Key metrics to monitor: (1) State machine transition rate — should match expected ride volume x transitions/ride (~5 transitions per ride). Alert on anomalous transition patterns (e.g., 50% of rides going to CANCELLED). (2) Outbox relay lag — time between event creation and Kafka publication. Alert at >5s, critical at >30s. (3) Payment saga success rate — should be >95%. Alert if failure rate exceeds 5% sustained. (4) Payment saga latency (p99) — happy path <1s, with retries <30s. Alert if p99 exceeds 30s. (5) Surge pricing freshness — time since last surge multiplier update per geo cell. Alert if any cell is stale >120 seconds. (6) Cross-gateway traffic ratio — driver:rider should be approximately 25:1. Significant deviation indicates gateway routing issues. (7) State transition conflict rate — percentage of transitions that return 409 Conflict. Normal is <1%; higher indicates concurrent request storms. Dashboard: Grafana with panels for ride state distribution (pie chart), outbox relay lag (time series), payment saga step durations (histogram), surge pricing heatmap (geographic), and per-gateway throughput comparison.

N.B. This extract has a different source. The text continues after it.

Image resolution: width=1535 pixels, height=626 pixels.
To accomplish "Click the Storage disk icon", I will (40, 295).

SLIs: match latency p99 < 3s, location update p99 < 30ms, payment completion < 5s (happy path), surge pricing freshness < 60s.

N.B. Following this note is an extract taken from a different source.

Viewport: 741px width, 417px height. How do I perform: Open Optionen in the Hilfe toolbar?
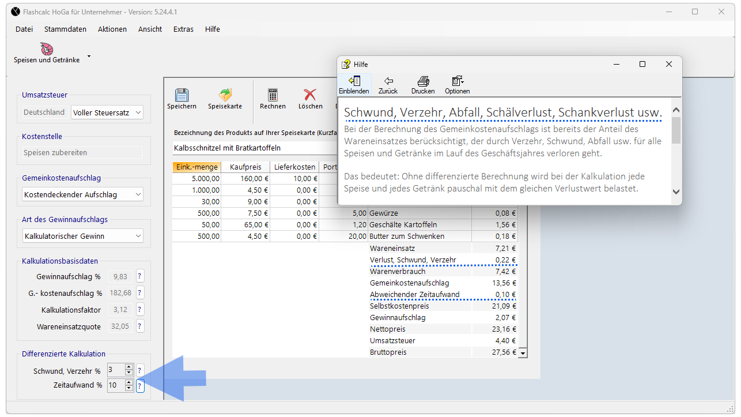pos(457,81)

At 1M active drivers (global, multi-city): PostgreSQL db.r7g.2xlarge 64 shards (~$2,000/month), Redis Cluster 6 nodes (~$900/month), MSK Kafka kafka.m7g.xlarge (~$800/month), ECS Fargate: RideStateMachine 15 pods + LocationIngestion 20 pods + PaymentSaga 15 workers + ObservabilityPipeline 10 workers (~$1,500/month), API Gateway (2x) (~$300/month), NLB (~$100/month), Multi-region replication (~$900/month). Total: ~$6,500/month. This is 8x the cost of the naive variant and 2.6x the V1 variant, but it provides 99.99% availability (vs 99% and 99.9%), exactly-once payment processing, and regulatory-grade audit trails via the outbox event log. Per-driver cost: $0.0065/driver — lower than V1 at 1M scale due to more efficient sharding.
Rider/driver safety: formal ride state machine prevents invalid transitions that could leave riders stranded (e.g., ride auto-completing before actual dropoff). Location privacy: driver GPS stored in Redis with 30-second TTL (auto-expire) and in Kafka with 7-day retention. Access to location data restricted to the matched rider/driver pair during active rides. Payment security: payment saga uses idempotency keys to prevent double-charges. Payment method tokens stored via PCI-compliant gateway — no raw card data in the system. The payments table stores charge_ids for refund capability but not card numbers. Separate gateways: driver and rider API surfaces are isolated — a compromised driver token cannot access rider endpoints and vice versa. Audit trail: the outbox_events table provides a complete, immutable record of every ride state transition for regulatory and dispute resolution purposes.
Blue-green deployment for stateless services (RideStateMachine, LocationIngestion, PaymentSaga). Rolling deployment for gateways and WebSocket services. Database schema migrations using zero-downtime DDL (CREATE INDEX CONCURRENTLY, ALTER TABLE ... ADD COLUMN with DEFAULT). Outbox table partitioning changes performed during maintenance windows. Kafka topic modifications (partition count increase) performed live with client rebalancing. Multi-region deployment uses infrastructure-as-code (Terraform) with per-city modules. New city launch: deploy a new instance of the per-city stack in the nearest region, configure DNS routing, and seed RedisGeo from initial driver onboarding GPS data.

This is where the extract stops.